When my burner phone went off the next morning, I was torn between delight and trepidation.

I texted him back because that was the rule I'd set for myself. I could text him if he texted me first. It didn't matter that I'd already broken that rule and that I shouldn't have been texting him and that it was all going to end horribly, terribly, heartbreakingly bad.

For a few glorious hours, I let myself feel the delight. Things flowed smoothly, easy conversations that felt almost... almost real, even though she wasn't real.

It was like the divulging of my lamentable past had brought us closer together. It should have been a milestone, a turning point in the strange and beautiful friendship we were developing. He didn't see me as just a concept anymore, but as a person.
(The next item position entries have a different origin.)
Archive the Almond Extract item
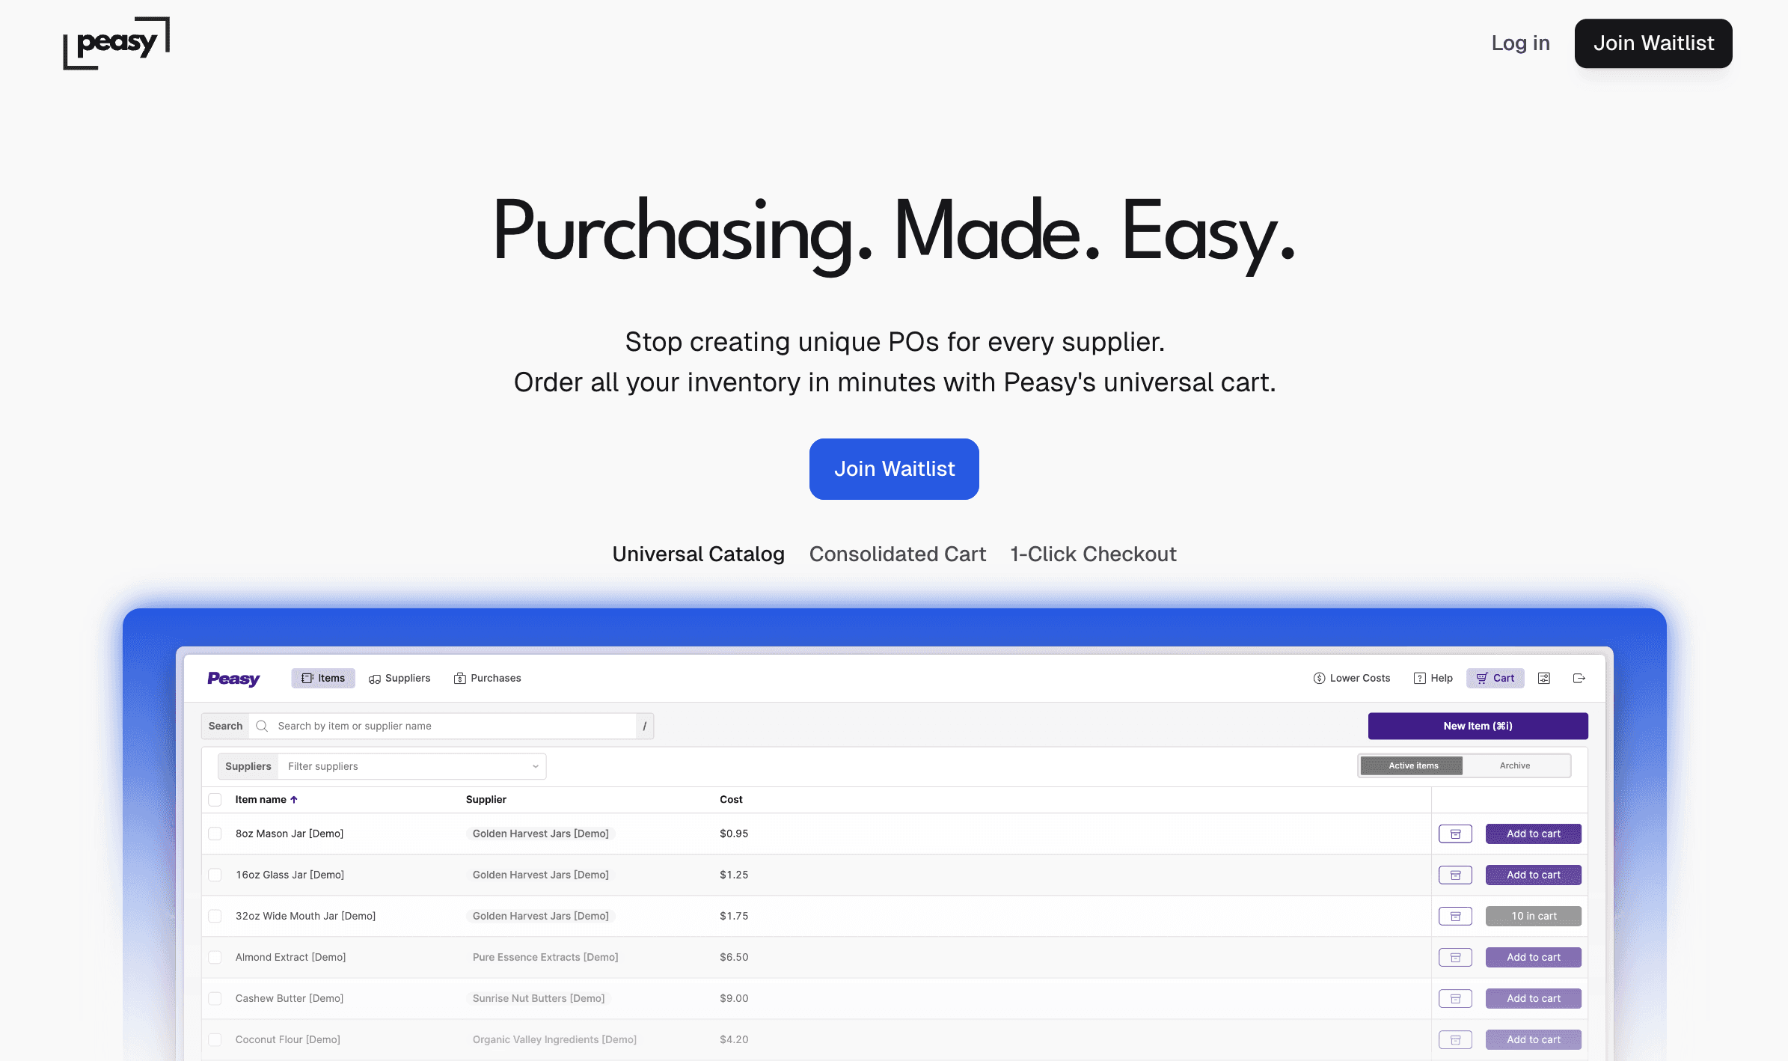Viewport: 1788px width, 1061px height. coord(1454,957)
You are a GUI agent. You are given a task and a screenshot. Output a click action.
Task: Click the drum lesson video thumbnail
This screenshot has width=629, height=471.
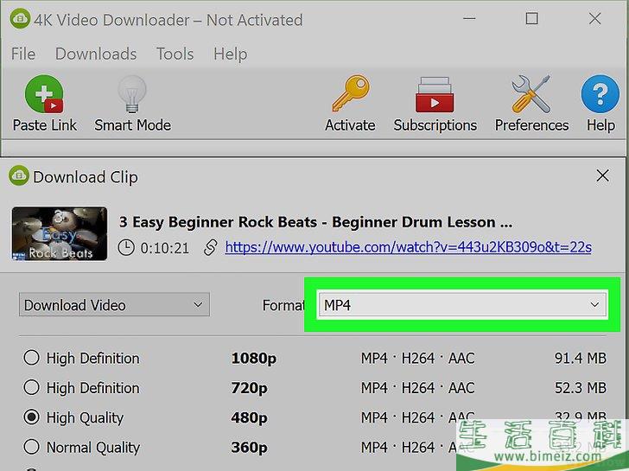pos(60,233)
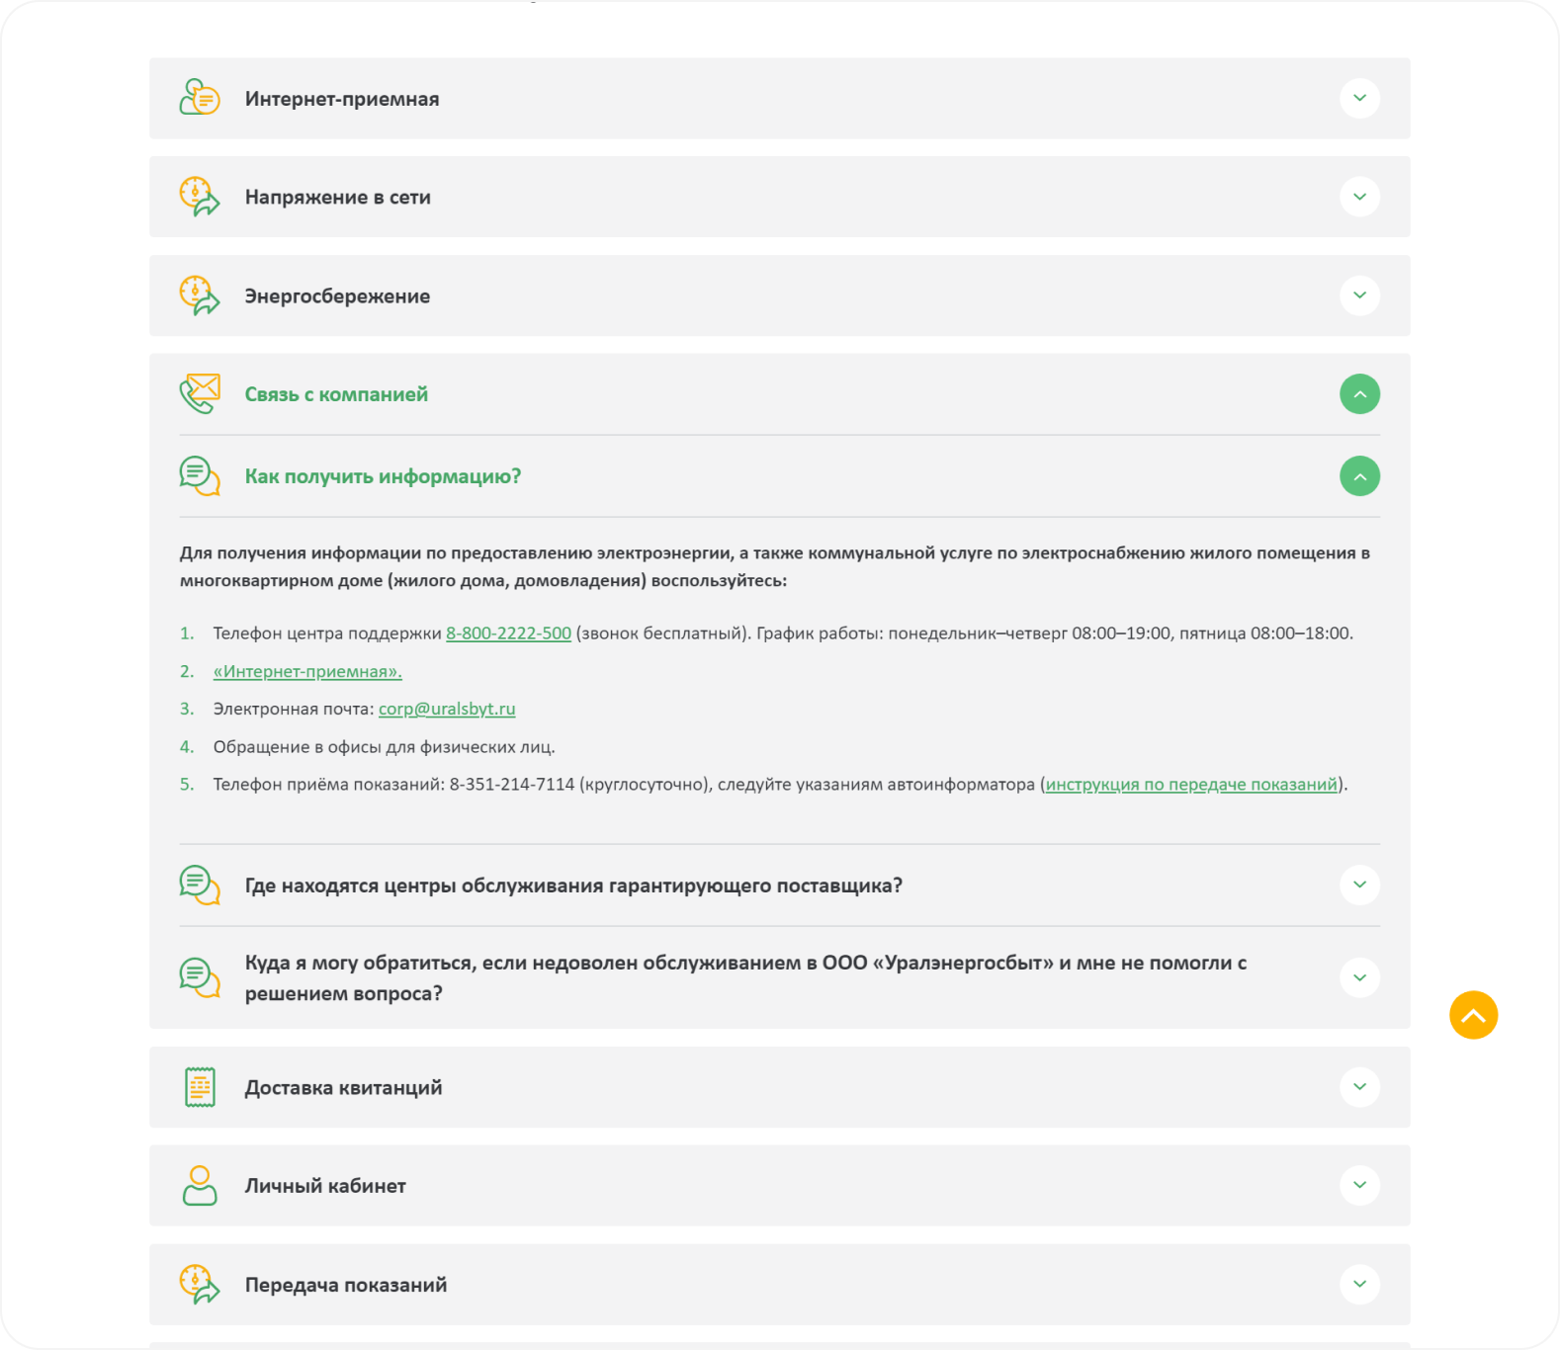The width and height of the screenshot is (1560, 1350).
Task: Expand the service centers location question
Action: pos(1359,885)
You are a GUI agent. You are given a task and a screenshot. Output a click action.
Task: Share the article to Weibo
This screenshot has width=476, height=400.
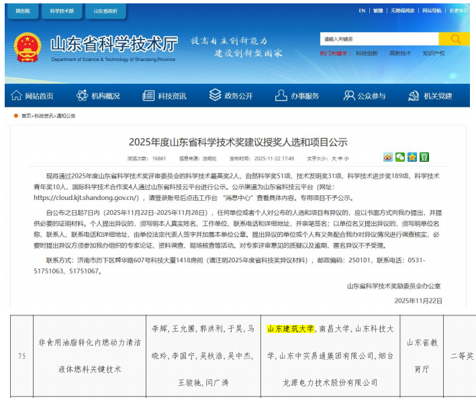coord(388,157)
A friend.

It's just too bad that one of us wasn't actually a real person.

It was also too bad that he had a girlfriend. Or, might have a girlfriend. I was confused about the entire situation. Asking him about it was off the table, though. He had never told Casey about any other girls, and I didn't exactly have the option to ask him myself. I couldn't even imagine how to bring up the topic after what I'd heard.

But I let myself forget about that for a while. I let myself enjoy the conversation with him, giving in to the temptation to just pretend for a few hours. Things didn't start going downhill until I saw him in person.
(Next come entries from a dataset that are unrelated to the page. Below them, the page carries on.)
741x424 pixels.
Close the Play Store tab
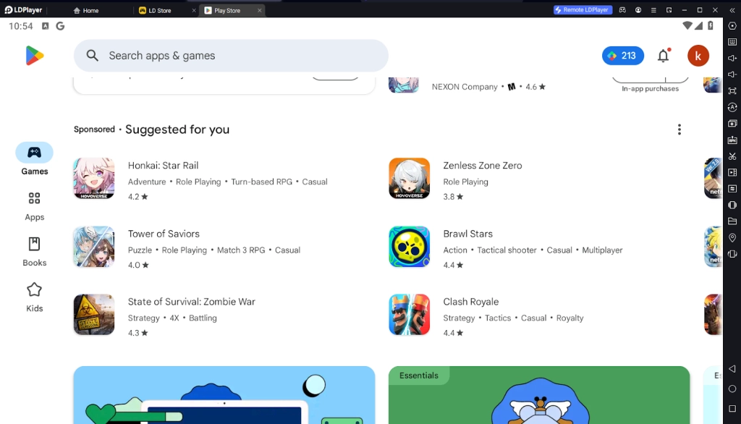tap(260, 11)
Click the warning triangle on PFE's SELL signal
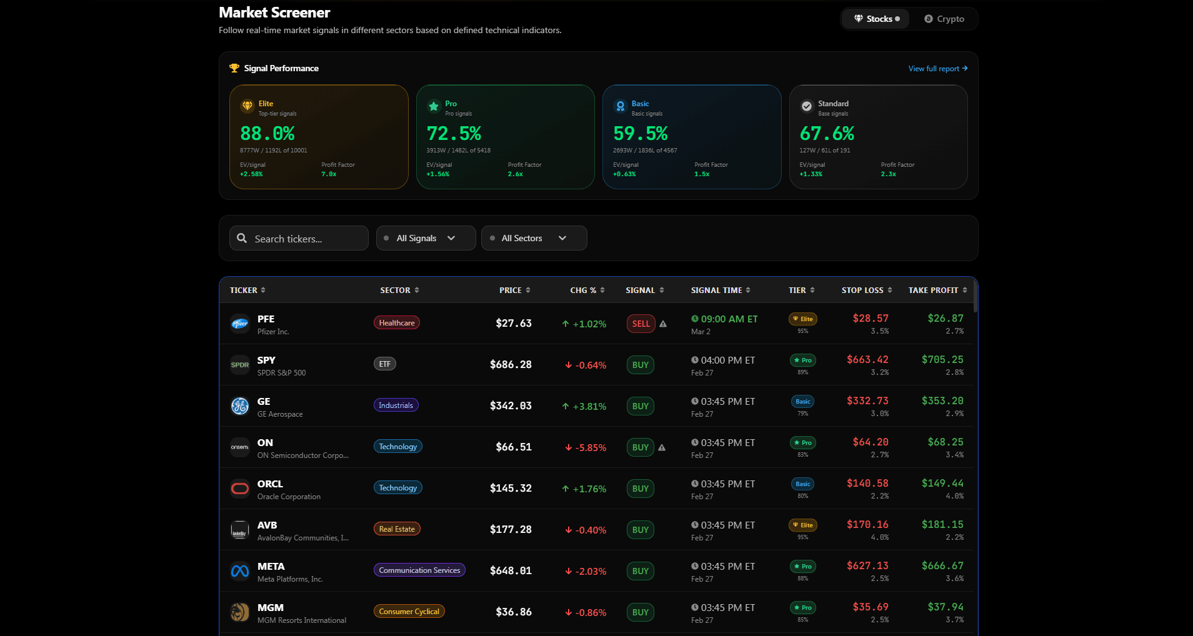Viewport: 1193px width, 636px height. (x=663, y=324)
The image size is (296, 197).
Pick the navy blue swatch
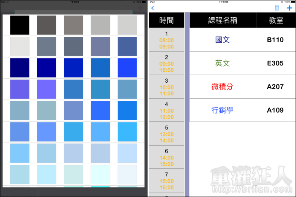[19, 68]
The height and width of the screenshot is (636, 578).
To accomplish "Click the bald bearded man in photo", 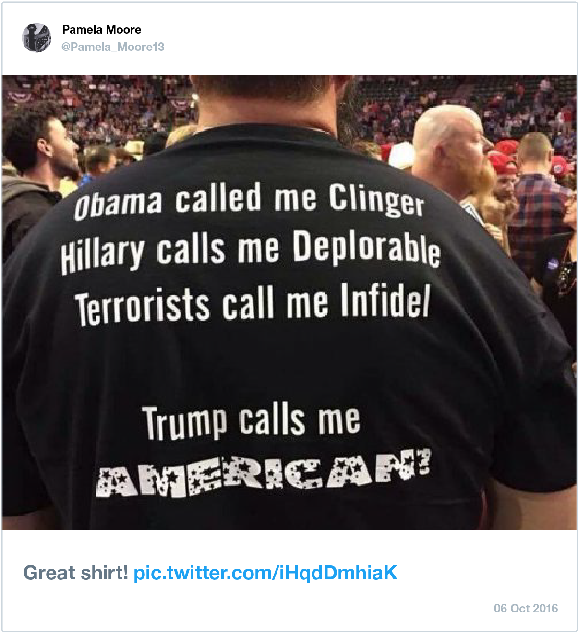I will coord(451,144).
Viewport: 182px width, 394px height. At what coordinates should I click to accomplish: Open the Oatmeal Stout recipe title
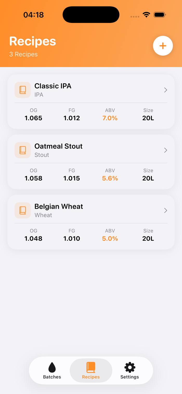point(59,146)
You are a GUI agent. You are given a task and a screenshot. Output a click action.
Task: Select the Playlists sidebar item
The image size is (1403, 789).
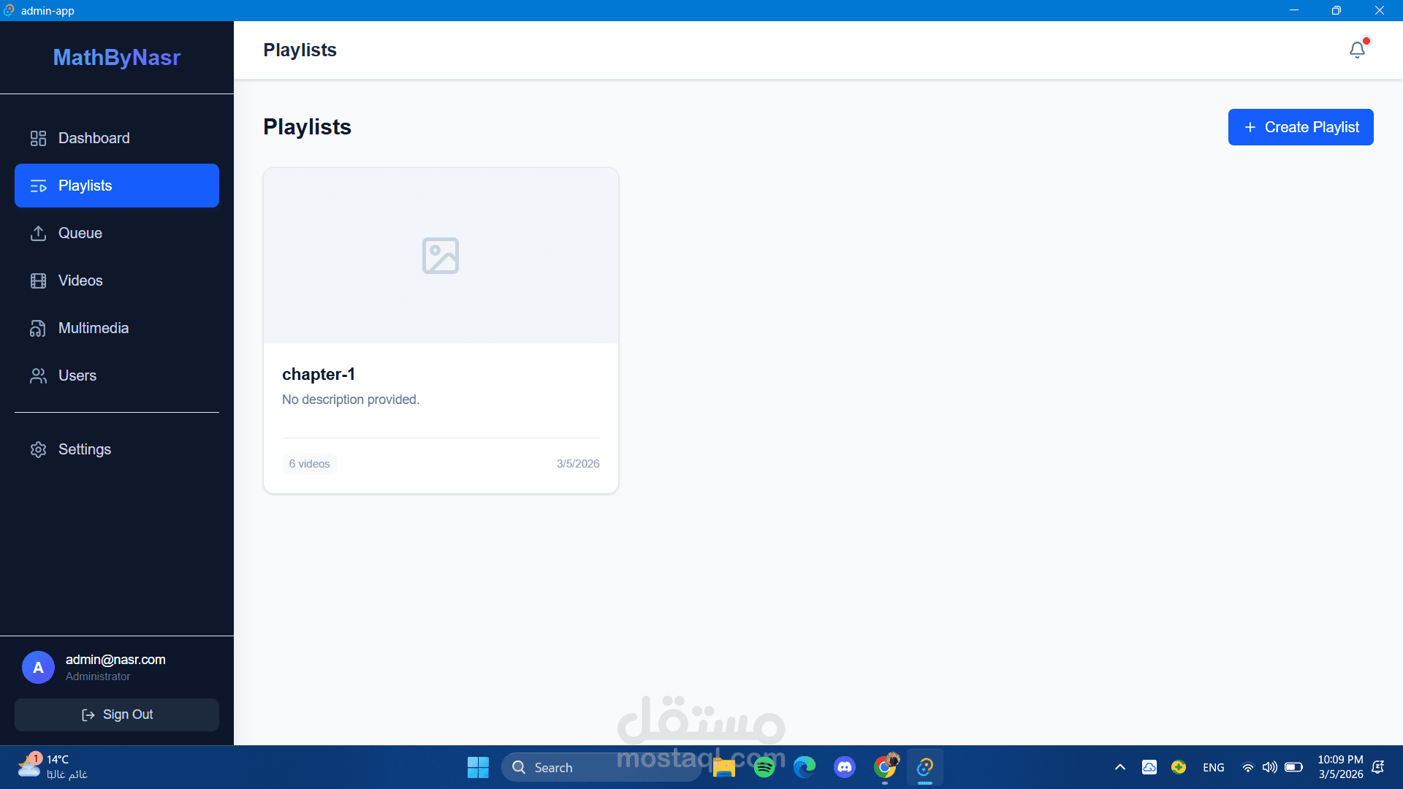pyautogui.click(x=117, y=186)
That wasn't odd or bad, in itself. I mean, I knew him. What was odd was hearing him talk about me.

Me, as in Casey, that is.

He was asking about her quietly. It was sort of endearing, actually, watching him try to casually work it into conversations.
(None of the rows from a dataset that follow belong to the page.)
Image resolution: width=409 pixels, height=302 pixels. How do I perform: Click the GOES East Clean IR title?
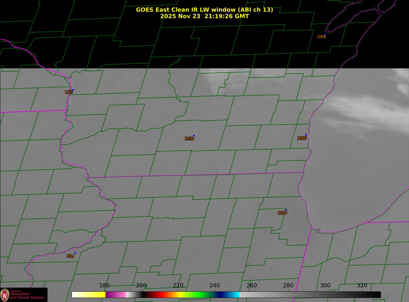tap(204, 10)
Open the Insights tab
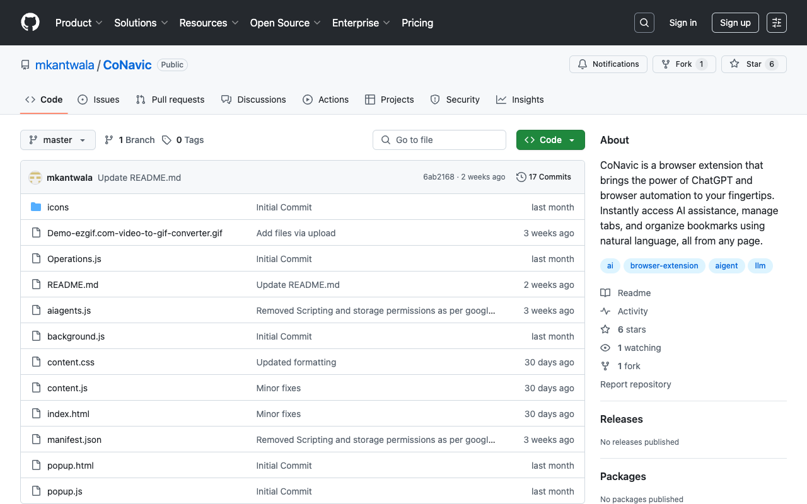Screen dimensions: 807x504 [x=520, y=99]
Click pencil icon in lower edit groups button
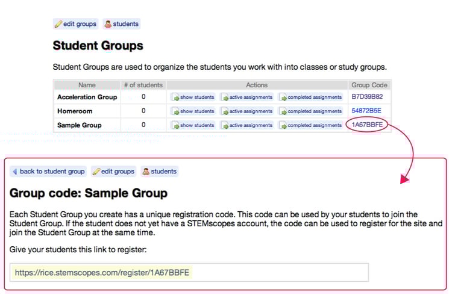452x301 pixels. tap(96, 172)
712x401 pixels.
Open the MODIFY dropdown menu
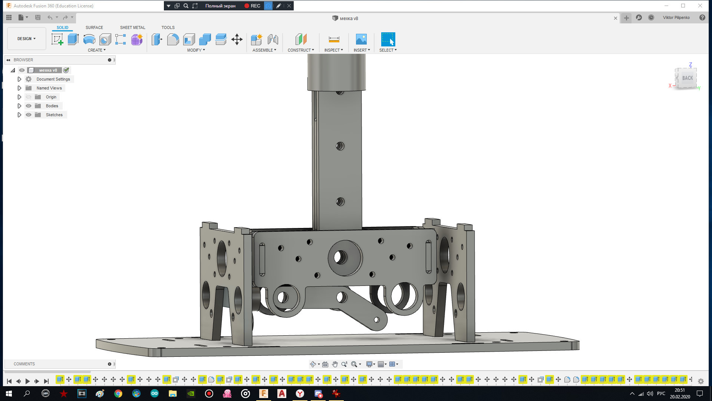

"Listen, speaking of music, have you ever met Casey Arlington? Yeah, the girl from... yeah. I was hoping to run into her one of these days. You know what she's taking here?"

"Maybe she's in medicine? Why don't you just ask her?"

Then he'd shrug and awkwardly change the subject.

Of course, nobody knew her. She didn't exist.

Somewhat thankfully, he didn't ask Casey what she was taking. I didn't have an answer for it, and it might have really been the thing that ended everything. I wouldn't have been able to respond. I'd made it clear that Casey was a UC student. I mean, she had the email address and everything.

I didn't quite know what to think about his asking, either. I left class confused, something that very rarely happened when I was leaving class. If he had a girlfriend, why was he trying to find Casey?

He might have asked a few more people if they knew Casey, but if he did, he gave up relatively quickly.

I nearly puked when the next text came through.

Are you around campus? Maybe we could meet up for lunch.

I responded back quickly, hoping the panic I felt wasn't blatantly obvious on my face as people walked by.

Sorry, cutie. Have an appointment I can't miss.

My hands were shaking so much I almost sent it before deleting the last part of the text, which had said "Maybe another time?" It would have been a stupid, horrible, wretched mistake, and I was almost shaken enough to have made it.